I’m also a huge fan of Peter Straub, Philip Roth, Herman Wouk, Brian Keene, Glen Hirshberg, Greg F. Gifune, Thomas Pynchon, Gunter Grass, James A. Moore, John Edward Lawson, Darren Speegle, Adrienne Jones, Michael Hemmingson—my taste runs the gamut.

You have another book in the process of winding its way towards the public, VIA DOLOROSA. What can you tell us about it?

Providing for no further publishing glitches, Via Dolorosa will be out in hardcover in January. It’s about an American solider returned from Iraq, now on his honeymoon dealing with both the events of the war as well as the turmoil that has surfaced between him and his wife while on their honeymoon. The entire book takes place on Hilton Head Island, which is where I came up with the concept, and I am utterly proud of the book and can’t wait for its release. More times than not, I will reread something I’ve written and think, man, does this suck. But with Via, each time I go through the text, I am impressed with it and content to see that it still holds up. If I’m ever remembered for a book after I’m dead, it will be Via Dolorosa.

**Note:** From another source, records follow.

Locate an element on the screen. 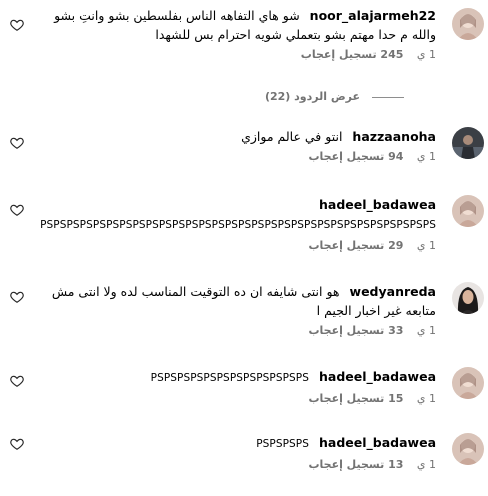 The width and height of the screenshot is (488, 496). comment-text: hadeel_badawea PSPSPSPS is located at coordinates (234, 444).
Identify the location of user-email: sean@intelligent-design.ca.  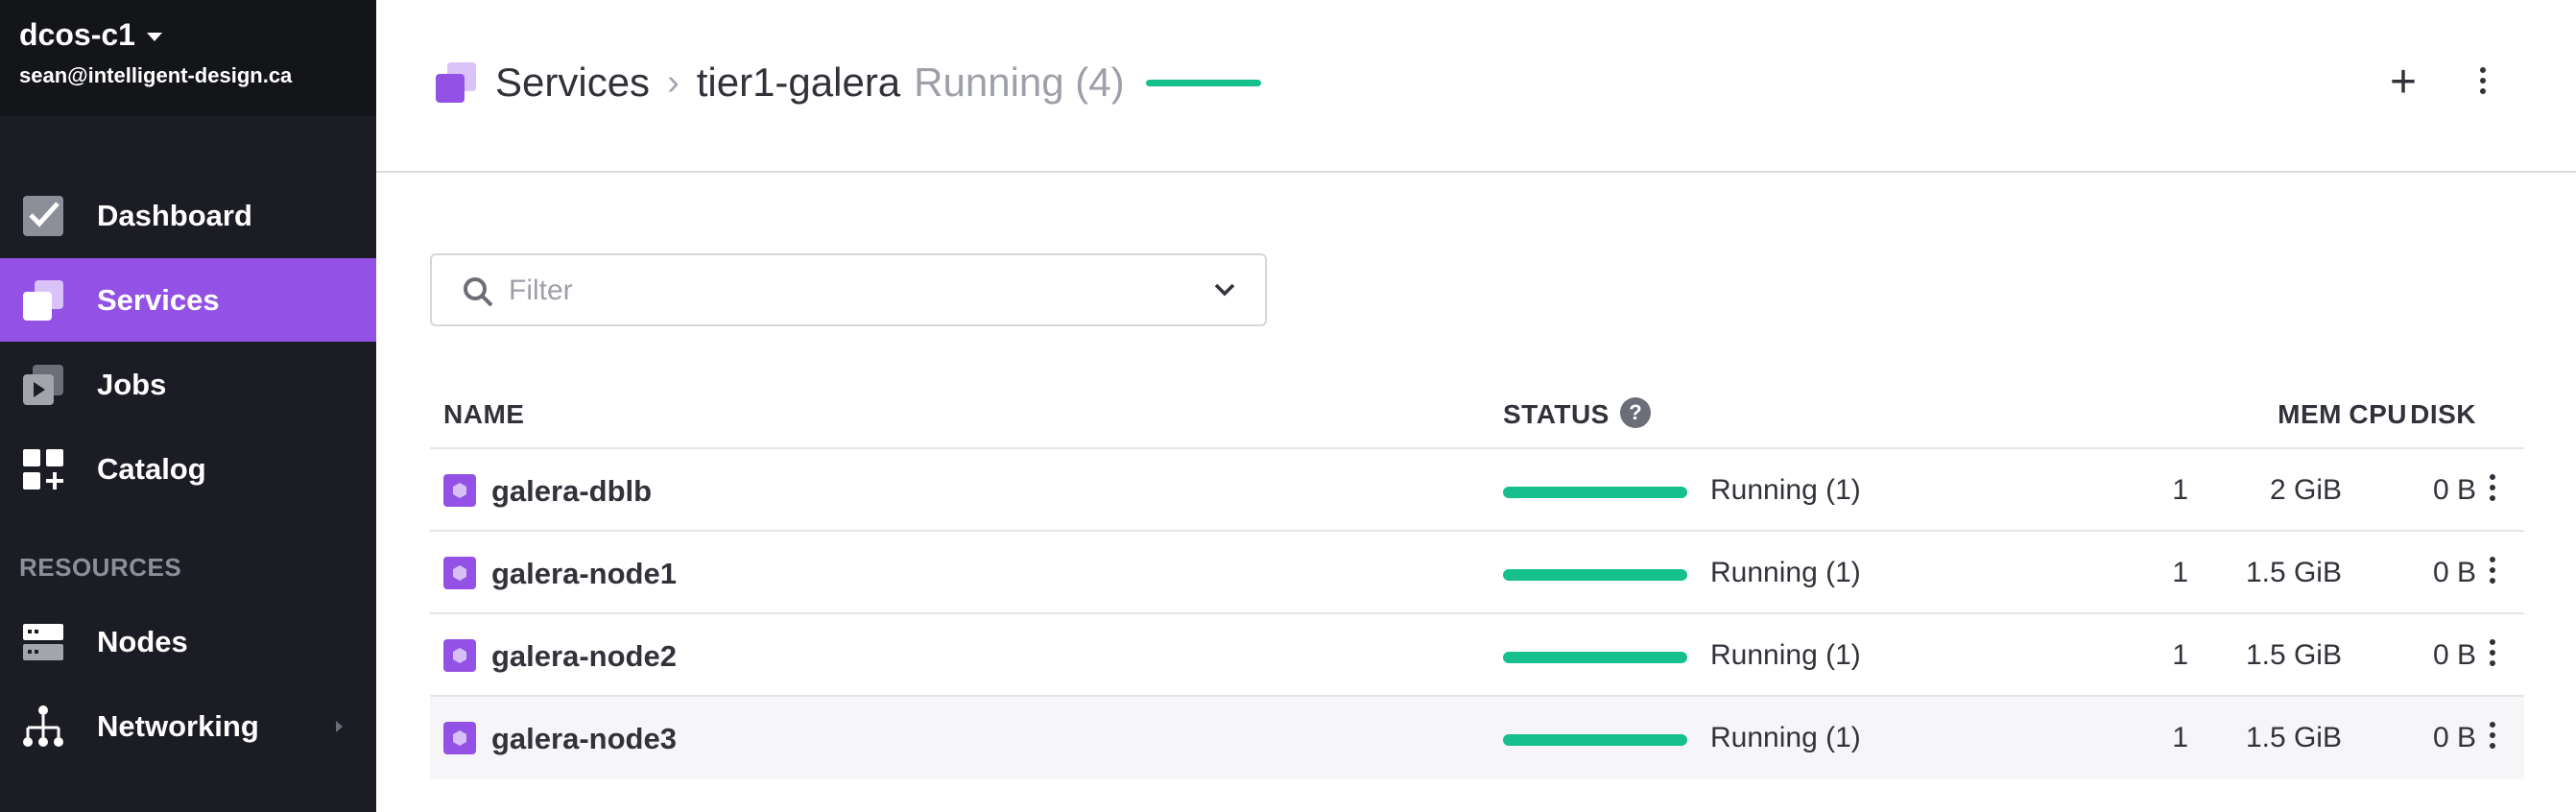
(156, 75).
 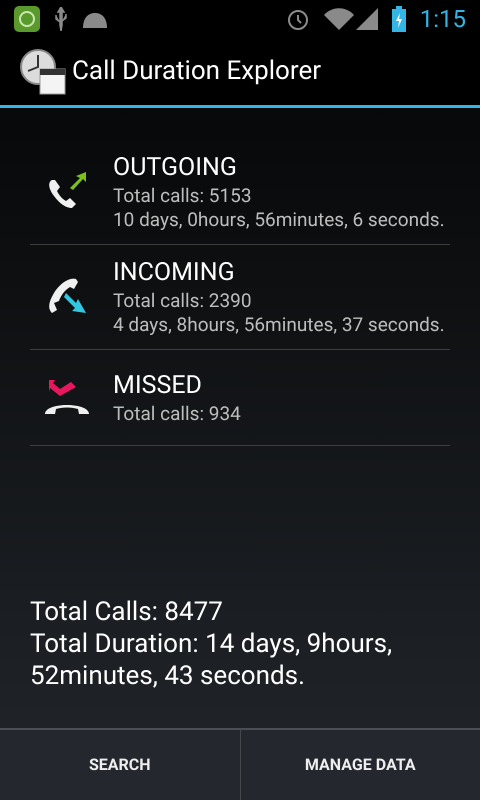 What do you see at coordinates (280, 220) in the screenshot?
I see `call-stat-text: 10 days, 0hours, 56minutes, 6 seconds.` at bounding box center [280, 220].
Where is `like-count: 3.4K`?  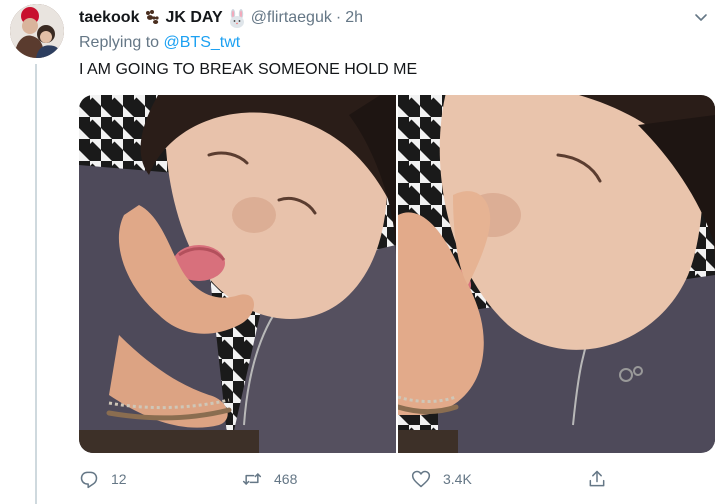
like-count: 3.4K is located at coordinates (458, 479).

What is your writing process?

I’ve got a collection of writing shirts—old, raggedy button-down things—I wear when working on a book, usually accompanied by several pots of coffee, black with no sugar. I don’t outline, take notes, any of that. Usually, I’ll keep a story simmering in my head until it starts to boil, then I just start typing. Each book has its own way of coming to fruition. With The Nature of Monsters, I took about a year hiatus after writing the first few chapters before returning to the story, simply because I didn’t feel I’d let it boil enough. But I wrote it chronologically in the span of maybe three months—that’s my typical time for writing a novel, three months—and wound up trimming about 100 manuscript pages from the final draft before feeling it was finished. But not all novels are written that way. With Via Dolorosa, I found myself jotting down segments, or chapters, out of order, and the book initially came together in a hodgepodge. That’s also a good tactic for negotiating around writer’s block—to skip the section that’s giving you trouble and write, say, the middle of the book.

I find outlines to be too restrictive. The extent of my notes are usually phrases or character names or a quick scene I want to remember scribbled in a black and white, string-bound notebook.

Do you enjoy music when you write and if so what kinds?

Depending on what I’m writing, I sometimes find it difficult to listen to music while I work. I think this is because I’m very involved in music, I love it, and I can easily lose myself in it, to the detriment of my writing. However, if I’m going to listen to something while writing, it’s going to be jazz—Dave Brubeck, John Coltrane, Miles Davis, you know the drill. Eric Alexander’s outstanding Nightlife in Tokyo hasn’t left my CD player in several weeks.